Researchers Aim to Develop Cell Editing Device for Gene Therapy

Microfluidics offer promising solutions to diagnostic and therapeutic challenges in the medical field. By combining biology, chemistry, engineering, physics, nanotechnology, and more, microfluidics manipulates cells and fluids on small chips at the nanoscale. That’s because at the nanoscale cell properties and characteristics behave differently. Using microfluidic technologies, Soojung Claire Hur and Thomas Pisanic are aiming to develop a microfluidic primary cell editing platform (pCEP) for personal gene therapy with an award from the National Institutes of Health. Hur is the Clare Boothe Luce assistant professor of Mechanical Engineering and an associate faculty member at the INBT, and Pisanic is an assistant research scientist at the INBT.

Hur and Pisanic want pCEP to capture cells of interest and then deliver biological materials to edit their genome. First, the platform will integrate a purification method to separate and collect the cells from patient samples like blood. Then a voltage is applied to open cells and deliver gene editing agents to activate or suppress genes.

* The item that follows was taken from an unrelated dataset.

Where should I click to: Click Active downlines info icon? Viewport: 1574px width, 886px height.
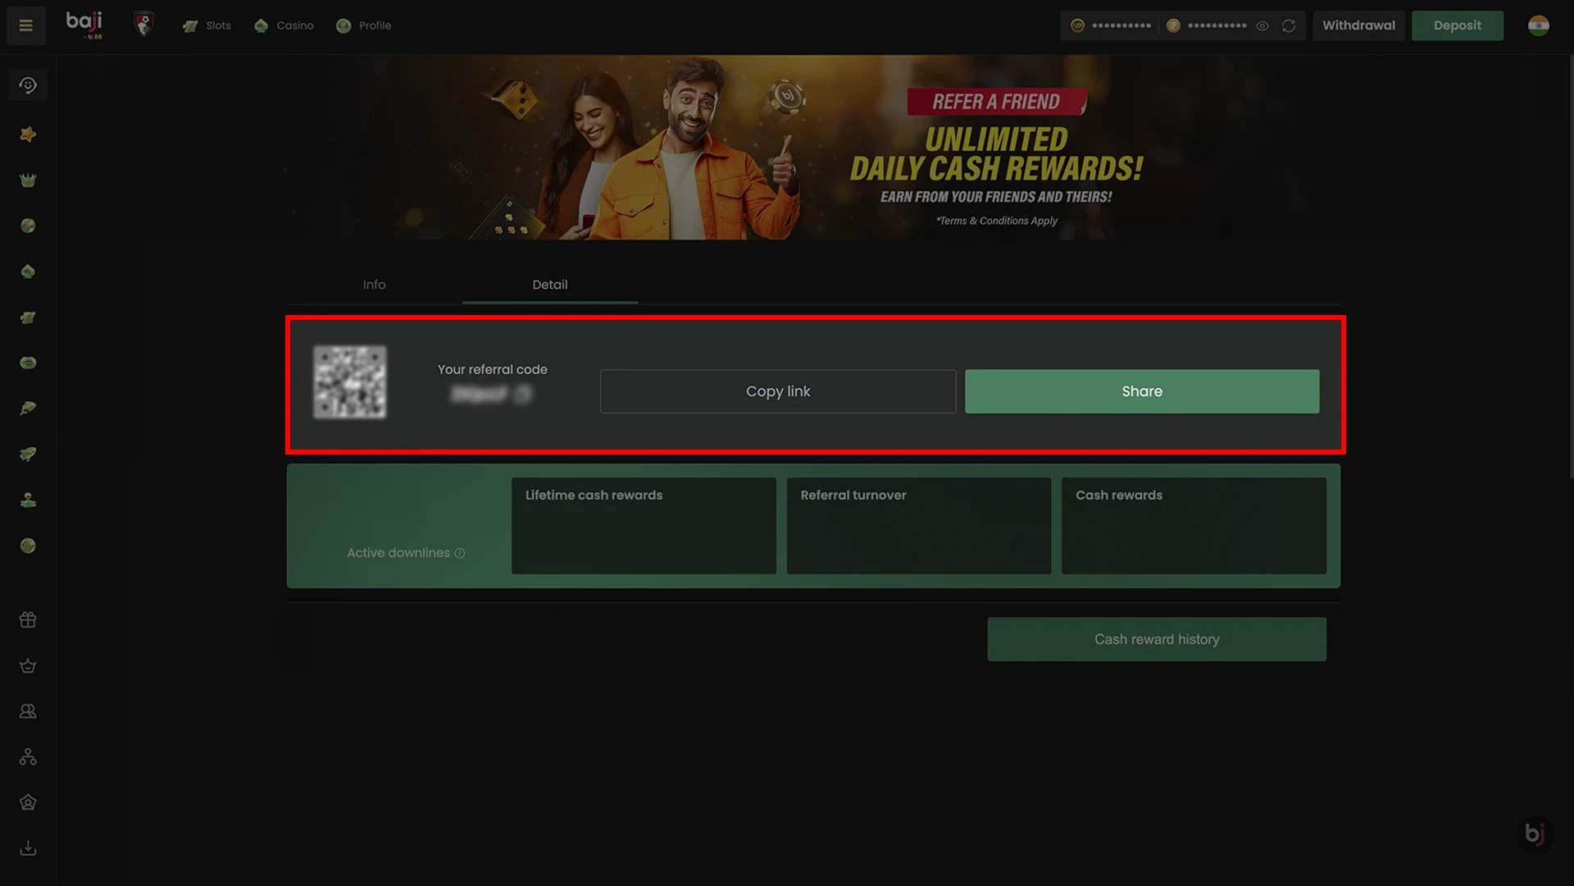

The technology manipulates cells without touching or tagging them with magnetic particles. Touching and using magnetic particles can separate cells, but it’s unlikely they are suitable for culture, which is another long-term goal of the team. Culturing patient cells can be difficult since cells often die once they are removed from a patient’s body. Furthermore, cells can normally only divide a limited number of times before they stop proliferating. But through genetic modifications it is possible to keep cells dividing, making them available for further studies.

Hur’s and Pisanic’s work has potential applications to cancer biology, diagnostics, and immunotherapy. By using microfluidics, it can help reduce medical costs and the time it takes to run tests. It also offers safer alternatives for testing the efficacy of a therapy.